Ben Mulroney suggests drastic changes to Canadian Idol – including new host

TORONTO – “Canadian Idol” host Ben Mulroney says he doesn’t know if the show will return for a seventh season – but if it does, he thinks producers should consider some drastic changes.

“If it were up to me, I would really blow up the model,” Mulroney said Tuesday in an interview.

“I would take this opportunity that it’s taken some time off . . . (and) I would think boldly on it. I would do ‘Canadian Idol 2.0.’ “

“Canadian Idol” has run for six seasons on CTV. The network announced in December that the show would be “suspended,” and the seventh season would not air in 2009 as expected.

Though Mulroney notes he’s not a producer of “Idol” – “I’m just a really well-placed fan,” says the 33-year-old – he wouldn’t be opposed to any change that would freshen up the show.

And that includes sacrificing his own job.

“While I would love to work with my judge colleagues and friends – they’re all my friends – for the health of the show, it might be interesting to get a new panel,” he said. “Or do (the show) out of Vancouver.

“Get a new judge, get a new host – I’d do it again, but if you really were thinking ‘let’s try something different’ . . . prove it to the cynics that the show is still relevant. I think it always was.
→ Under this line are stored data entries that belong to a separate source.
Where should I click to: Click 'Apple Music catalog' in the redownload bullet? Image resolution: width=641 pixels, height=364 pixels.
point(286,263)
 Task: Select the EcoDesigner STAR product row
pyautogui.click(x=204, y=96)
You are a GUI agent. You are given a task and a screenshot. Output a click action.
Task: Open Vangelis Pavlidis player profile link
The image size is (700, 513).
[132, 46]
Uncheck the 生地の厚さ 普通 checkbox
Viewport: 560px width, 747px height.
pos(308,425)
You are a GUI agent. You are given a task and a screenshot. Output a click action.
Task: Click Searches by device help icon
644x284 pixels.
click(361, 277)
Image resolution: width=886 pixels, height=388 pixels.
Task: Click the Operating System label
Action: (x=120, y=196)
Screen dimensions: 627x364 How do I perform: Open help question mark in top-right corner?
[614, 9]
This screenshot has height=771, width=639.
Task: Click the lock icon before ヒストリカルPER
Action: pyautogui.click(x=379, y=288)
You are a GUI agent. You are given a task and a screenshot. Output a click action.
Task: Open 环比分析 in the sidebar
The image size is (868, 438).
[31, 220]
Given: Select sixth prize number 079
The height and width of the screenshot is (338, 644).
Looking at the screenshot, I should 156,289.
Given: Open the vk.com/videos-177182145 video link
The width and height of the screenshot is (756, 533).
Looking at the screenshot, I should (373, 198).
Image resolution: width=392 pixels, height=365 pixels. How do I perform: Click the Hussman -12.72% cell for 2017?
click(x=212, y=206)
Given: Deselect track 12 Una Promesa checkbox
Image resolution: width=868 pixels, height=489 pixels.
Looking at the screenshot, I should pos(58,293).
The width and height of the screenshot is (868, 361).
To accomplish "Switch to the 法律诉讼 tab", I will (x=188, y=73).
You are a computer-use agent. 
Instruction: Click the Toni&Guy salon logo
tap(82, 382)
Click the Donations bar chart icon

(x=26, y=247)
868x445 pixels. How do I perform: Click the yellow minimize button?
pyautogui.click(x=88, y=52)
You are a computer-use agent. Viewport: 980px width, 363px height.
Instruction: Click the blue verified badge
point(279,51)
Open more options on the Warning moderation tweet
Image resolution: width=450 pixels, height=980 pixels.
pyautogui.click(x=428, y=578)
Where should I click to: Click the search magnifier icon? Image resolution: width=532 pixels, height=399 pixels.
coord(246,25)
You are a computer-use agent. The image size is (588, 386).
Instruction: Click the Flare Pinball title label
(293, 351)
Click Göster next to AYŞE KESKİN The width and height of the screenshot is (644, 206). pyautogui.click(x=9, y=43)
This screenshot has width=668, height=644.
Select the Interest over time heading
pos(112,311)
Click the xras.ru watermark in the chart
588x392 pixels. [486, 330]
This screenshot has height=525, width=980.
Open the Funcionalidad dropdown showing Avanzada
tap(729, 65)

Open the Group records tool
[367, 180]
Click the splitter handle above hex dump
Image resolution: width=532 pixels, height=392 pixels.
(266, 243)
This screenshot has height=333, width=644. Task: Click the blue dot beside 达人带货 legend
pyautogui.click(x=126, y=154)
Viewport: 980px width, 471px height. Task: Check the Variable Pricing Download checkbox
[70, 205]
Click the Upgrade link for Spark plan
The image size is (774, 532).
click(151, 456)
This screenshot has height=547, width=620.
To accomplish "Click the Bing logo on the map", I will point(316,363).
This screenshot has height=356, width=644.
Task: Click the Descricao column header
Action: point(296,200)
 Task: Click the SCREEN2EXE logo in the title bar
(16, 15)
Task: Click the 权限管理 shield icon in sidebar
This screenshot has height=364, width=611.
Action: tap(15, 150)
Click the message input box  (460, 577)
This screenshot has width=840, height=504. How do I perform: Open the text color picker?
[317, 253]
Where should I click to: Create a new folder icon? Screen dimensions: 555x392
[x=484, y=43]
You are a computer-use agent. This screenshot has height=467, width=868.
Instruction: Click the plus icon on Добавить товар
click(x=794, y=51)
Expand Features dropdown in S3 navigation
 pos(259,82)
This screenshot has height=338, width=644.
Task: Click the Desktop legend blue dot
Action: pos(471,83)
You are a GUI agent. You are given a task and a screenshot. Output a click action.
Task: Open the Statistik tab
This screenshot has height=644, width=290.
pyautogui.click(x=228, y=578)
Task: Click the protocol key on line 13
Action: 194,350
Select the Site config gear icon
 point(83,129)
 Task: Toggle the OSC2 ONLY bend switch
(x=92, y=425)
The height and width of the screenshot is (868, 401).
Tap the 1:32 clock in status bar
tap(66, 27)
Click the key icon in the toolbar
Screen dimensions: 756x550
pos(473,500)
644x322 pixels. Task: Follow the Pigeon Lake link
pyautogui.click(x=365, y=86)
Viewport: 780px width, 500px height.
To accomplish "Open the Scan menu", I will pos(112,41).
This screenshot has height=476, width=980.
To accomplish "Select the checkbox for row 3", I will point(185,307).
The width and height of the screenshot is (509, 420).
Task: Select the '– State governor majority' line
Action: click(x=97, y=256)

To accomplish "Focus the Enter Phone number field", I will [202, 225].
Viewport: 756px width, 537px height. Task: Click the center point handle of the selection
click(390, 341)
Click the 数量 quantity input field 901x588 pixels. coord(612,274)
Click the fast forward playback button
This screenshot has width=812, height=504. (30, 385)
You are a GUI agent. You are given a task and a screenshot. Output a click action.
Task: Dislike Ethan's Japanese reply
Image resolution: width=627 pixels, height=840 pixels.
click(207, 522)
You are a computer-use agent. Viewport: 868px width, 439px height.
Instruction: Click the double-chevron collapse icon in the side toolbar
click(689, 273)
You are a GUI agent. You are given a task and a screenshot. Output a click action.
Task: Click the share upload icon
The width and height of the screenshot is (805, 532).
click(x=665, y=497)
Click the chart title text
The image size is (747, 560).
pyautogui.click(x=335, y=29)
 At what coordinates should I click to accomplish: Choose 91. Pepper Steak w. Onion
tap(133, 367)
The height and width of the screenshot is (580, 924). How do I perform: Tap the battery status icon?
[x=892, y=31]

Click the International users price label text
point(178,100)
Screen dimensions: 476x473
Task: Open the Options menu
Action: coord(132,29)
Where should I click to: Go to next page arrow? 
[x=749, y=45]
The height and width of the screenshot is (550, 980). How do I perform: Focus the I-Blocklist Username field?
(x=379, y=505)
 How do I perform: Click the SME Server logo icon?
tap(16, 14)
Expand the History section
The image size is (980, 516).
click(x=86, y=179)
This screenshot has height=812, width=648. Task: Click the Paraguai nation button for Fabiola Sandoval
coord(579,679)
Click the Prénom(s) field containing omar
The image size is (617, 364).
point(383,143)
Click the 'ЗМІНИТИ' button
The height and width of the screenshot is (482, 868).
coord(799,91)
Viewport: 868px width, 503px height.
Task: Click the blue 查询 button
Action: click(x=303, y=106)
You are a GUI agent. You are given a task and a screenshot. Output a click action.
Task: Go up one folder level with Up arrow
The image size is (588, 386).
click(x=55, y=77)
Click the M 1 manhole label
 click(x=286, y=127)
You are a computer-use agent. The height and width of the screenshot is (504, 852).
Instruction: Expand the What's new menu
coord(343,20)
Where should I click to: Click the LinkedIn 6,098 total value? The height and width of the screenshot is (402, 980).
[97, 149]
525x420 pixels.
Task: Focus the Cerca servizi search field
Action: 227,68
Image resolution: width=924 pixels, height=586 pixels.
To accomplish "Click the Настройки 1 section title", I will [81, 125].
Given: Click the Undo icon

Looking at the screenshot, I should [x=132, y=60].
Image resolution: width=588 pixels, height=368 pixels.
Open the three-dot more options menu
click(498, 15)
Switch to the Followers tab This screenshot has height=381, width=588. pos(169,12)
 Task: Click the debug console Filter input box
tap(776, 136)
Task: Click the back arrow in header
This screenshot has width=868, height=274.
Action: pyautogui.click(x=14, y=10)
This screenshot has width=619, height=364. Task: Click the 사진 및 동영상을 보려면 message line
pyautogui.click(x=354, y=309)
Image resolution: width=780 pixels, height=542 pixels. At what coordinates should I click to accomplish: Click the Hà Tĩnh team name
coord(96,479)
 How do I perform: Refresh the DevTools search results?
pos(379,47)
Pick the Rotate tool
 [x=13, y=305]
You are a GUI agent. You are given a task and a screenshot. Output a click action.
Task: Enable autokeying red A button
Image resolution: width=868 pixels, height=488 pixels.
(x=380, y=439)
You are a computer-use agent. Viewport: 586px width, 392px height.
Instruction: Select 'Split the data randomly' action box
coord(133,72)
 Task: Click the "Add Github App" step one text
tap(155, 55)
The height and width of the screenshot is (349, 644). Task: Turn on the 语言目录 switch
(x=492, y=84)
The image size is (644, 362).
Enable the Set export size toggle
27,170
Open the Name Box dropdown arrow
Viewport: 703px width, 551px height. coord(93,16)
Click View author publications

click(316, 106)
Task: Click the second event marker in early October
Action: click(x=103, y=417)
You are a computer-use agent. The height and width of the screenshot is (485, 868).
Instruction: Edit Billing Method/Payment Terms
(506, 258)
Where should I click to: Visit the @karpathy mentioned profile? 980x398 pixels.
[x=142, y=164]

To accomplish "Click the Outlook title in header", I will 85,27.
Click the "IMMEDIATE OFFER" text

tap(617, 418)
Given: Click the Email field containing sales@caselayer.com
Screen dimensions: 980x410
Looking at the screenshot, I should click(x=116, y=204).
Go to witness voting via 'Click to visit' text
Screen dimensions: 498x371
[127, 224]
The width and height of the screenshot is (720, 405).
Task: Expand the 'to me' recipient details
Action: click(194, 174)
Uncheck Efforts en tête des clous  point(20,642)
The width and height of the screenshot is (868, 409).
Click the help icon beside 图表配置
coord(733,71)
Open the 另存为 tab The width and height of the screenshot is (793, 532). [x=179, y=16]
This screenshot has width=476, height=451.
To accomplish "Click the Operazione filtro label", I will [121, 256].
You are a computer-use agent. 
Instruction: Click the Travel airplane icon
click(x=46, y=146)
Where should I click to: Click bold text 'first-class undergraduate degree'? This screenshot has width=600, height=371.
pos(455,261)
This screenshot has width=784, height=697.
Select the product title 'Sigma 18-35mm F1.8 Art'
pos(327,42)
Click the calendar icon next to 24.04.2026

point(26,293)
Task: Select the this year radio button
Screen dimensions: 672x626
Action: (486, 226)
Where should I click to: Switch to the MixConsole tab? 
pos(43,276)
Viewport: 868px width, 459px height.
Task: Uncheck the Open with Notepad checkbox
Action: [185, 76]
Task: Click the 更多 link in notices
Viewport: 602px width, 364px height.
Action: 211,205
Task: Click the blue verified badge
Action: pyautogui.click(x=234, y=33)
“That would be my instinct. Think big, think bold, and really change it up.”

However, Mulroney says he hasn’t heard anything either way about the show’s possible return.

“The health of network television is sort of in flux right now,” he says. “So I really don’t know what’s going to happen, and our show is an expensive one to produce.”

Mulroney says “Canadian Idol” – always a reliable ratings success – was prohibitively pricey for CTV because it needed to match the slick production values of its American counterpart.

But there’s no doubt in his mind that it should ultimately come back.

“There’s no other show on television that celebrates – for an entire summer – people who come from this small town in Newfoundland, or that small town in Alberta, and showcases the talent,” he said.

“Look, it’s not for everybody. It never was designed for everybody. But it is designed for the masses and it got huge numbers.

“And that reason alone means that if there’s a way to bring it back, it will be brought back.”